A l’œil a envoyé une série de trois questions à des agences de presse, à des agences photographiques et à des collectifs de photographes pour connaître la situation face à cette crise sanitaire mondiale. Aujourd’hui, la réponse de Wilfrid Estève, directeur de la plateforme collaborative Hans Lucas.
« Hans Lucas existe depuis 2006, deux activités conditionnent le fonctionnement de la structure, une agence photo (code APE est 6391Z) et une plateforme dédiée à l’activité de photographe indépendant.
A ce jour, Hans Lucas c’est plus de 700 photographes répartis à travers 60 pays. La diffusion des archives de nos membres se fait via Hans Lucas (1 200 clients), PixPalace, AFP, Reuters, Imago et Belga.

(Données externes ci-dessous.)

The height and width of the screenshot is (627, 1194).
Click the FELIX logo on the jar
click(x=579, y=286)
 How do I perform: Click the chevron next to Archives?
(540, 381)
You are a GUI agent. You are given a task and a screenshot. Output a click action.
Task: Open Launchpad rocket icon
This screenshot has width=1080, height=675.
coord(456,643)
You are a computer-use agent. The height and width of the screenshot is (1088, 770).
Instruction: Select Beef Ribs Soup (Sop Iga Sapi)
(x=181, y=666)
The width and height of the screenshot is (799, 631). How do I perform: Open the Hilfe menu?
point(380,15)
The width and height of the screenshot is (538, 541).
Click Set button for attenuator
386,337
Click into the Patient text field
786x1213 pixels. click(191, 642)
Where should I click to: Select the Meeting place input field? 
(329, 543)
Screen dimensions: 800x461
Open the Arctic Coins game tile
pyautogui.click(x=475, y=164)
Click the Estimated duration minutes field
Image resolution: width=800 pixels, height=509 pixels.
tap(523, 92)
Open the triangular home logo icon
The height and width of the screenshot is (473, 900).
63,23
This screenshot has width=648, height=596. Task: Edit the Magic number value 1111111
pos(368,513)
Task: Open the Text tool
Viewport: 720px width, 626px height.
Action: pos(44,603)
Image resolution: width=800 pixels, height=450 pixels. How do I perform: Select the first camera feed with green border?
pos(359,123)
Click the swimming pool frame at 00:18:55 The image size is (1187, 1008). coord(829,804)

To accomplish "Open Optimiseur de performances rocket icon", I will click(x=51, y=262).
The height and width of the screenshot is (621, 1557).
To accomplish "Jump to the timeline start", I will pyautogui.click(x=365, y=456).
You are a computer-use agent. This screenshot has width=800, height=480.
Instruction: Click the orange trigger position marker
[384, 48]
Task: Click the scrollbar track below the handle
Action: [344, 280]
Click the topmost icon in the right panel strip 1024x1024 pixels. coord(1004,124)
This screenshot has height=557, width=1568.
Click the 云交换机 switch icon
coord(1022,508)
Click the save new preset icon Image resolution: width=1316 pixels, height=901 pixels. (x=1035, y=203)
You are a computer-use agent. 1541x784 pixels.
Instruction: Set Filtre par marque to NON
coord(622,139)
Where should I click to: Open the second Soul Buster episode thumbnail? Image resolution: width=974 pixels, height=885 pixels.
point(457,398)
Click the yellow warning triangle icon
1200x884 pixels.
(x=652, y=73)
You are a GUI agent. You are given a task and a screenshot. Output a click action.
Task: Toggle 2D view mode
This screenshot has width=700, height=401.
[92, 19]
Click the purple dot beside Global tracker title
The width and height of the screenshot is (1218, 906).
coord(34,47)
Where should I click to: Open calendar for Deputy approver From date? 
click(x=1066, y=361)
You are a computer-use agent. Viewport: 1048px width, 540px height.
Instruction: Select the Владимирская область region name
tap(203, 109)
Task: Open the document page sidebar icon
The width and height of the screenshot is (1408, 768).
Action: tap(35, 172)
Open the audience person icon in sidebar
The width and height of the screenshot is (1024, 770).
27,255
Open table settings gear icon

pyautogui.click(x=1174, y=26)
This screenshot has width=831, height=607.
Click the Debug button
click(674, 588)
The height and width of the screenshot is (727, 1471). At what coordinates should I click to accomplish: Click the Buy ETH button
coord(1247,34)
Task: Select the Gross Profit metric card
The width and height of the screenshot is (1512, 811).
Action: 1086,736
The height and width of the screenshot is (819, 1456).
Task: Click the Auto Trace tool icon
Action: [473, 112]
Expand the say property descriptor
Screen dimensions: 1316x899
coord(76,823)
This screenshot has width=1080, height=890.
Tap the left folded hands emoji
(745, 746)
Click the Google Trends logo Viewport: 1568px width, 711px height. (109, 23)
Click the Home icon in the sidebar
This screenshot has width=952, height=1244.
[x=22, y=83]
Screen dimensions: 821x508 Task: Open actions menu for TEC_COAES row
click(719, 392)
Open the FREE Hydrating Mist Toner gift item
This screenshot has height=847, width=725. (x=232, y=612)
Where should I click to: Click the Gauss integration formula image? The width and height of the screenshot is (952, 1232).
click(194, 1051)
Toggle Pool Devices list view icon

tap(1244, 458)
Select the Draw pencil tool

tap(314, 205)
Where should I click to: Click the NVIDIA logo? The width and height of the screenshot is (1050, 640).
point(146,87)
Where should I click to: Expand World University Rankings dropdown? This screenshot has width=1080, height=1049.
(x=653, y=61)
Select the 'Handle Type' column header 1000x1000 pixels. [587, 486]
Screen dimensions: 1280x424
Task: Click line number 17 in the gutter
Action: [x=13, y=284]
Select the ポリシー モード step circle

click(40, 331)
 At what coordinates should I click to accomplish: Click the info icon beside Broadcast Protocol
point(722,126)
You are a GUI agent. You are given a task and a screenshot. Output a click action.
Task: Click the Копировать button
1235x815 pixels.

Au-delà de la diffusion, nous formons nos membres sur des problématiques métiers et les accompagnons dans leur parcours professionnel. »
1/ Est-ce que des collaborateurs de votre agence sont malades et/ou absents (combien par rapport à l’effectif ?
« Nous avons beaucoup d’échanges au quotidien au sein des groupes de discussions et forums, à ma connaissance il n’y a pas eu de COVID-19 contracté par les photographes. »
2/ Quelles consignes et équipements ont été donnés à vos photographes sur le terrain ? Et ont-ils rencontré des difficultés avec les forces de l’ordre ?
« Les photographes sont tenus de respecter les précautions demandées : distance de sécurité d’un mètre cinquante, port du masque, parfois port de blouse ou combinaison en milieu hospitalier se nettoyer les mains fréquemment ainsi que le matériel utilisé.
Les attestations ou la carte pro que nous avons produites ont permis aux photographes de travailler correctement, pas de souci avec les forces de l’ordre qui se sont montrées coopératives.
Je note que certaines situations durant la couverture du COVID-19, notamment vécues en milieu hospitalier ou durant des maraudes, ont été parfois lourdes à gérer sur le plan psychologique pour les photographes, malgré des discussions téléphoniques ce malaise a été renforcé par le fait d’être confiné. »
3/ Craignez-vous que cette pandémie vous conduise à revoir vos projets ou même à fermer votre agence ? Quels incidences sur votre chiffre d’affaire ?
Au niveau de l’agence photo, les journées de commande corporate ont été heureusement décalées à juin mais pas annulées. Au niveau de la plateforme de photographes, des productions ont été annulées. Les médias ont ralenti clairement l’activité mais continuent de passer néanmoins des commandes.
« Nous tentons de nous adapter au contexte en échangeant entre membres. Par exemple les discussions ont provoqué des productions de mises en scène ou de séries réalisées autour du confinement chez eux ou en famille. Ces photographies ont donné lieu à des Unes de quotidiens, de suppléments week-end ou des publications d’illustration dans les médias.
Même si sur la plateforme ils sont rémunérés directement avec les clients médias d’Hans Lucas, mon rôle est aussi d’alimenter la réflexion des membres autour des productions qu’ils envisagent ou font. Hans Lucas n’est pas qu’un outil « technique », il accompagne les parcours professionnels.
Nous avons eu la chance de travailler fortement sur la diffusion à l’international juste avant la pandémie et de mettre en place les choses au niveau technique, le confinement a profité aux membres dans le sens où ils ont fortement travaillé la mise en ligne de leurs archives sur trois agences partenaires : Reuters, Imago et Belga.
Ce travail n’aurait pas pu se faire en temps normal car ils sont absorbés par les productions. Cette période de confinement a vu le nombre d’échanges mails multiplié par trois mais a permis la mise à plat du travail sur les métadonnées et leur indexation.
A l’heure actuelle pas d’incidence sur le chiffre d’affaire de la structure car c’est trop tôt. Nous avons encaissé uniquement les factures d’avant le confinement.
Au niveau des photographes certaines situations sont en flux tendu par manque de production, annulation d’exposition ou de vente de tirages, les logiques mises en place autour de la diffusion des archives ont pris le relais pour certains.
Le contexte d’annulation des évènements notamment culturels va réduire dans les mois à venir les productions qui étaient prévues, au-delà du confinement, la fin de l’année 2020 sera compliquée économiquement. Nous essayons d’anticiper cela dès maintenant.
Je tiens à souligner que la période de confinement nous a apporté aussi de jolies surprises, Romain Laurendeau est le premier prix lauréat « Story of the Year » des projets à long terme du World Press Photo 2020 avec sa série « Kho, la genèse d’une révolte », Pierre Faure a eu un superbe folio dans XXI et nous avons eu en trois semaines de belles publications issues des discussions entamées dans les groupes.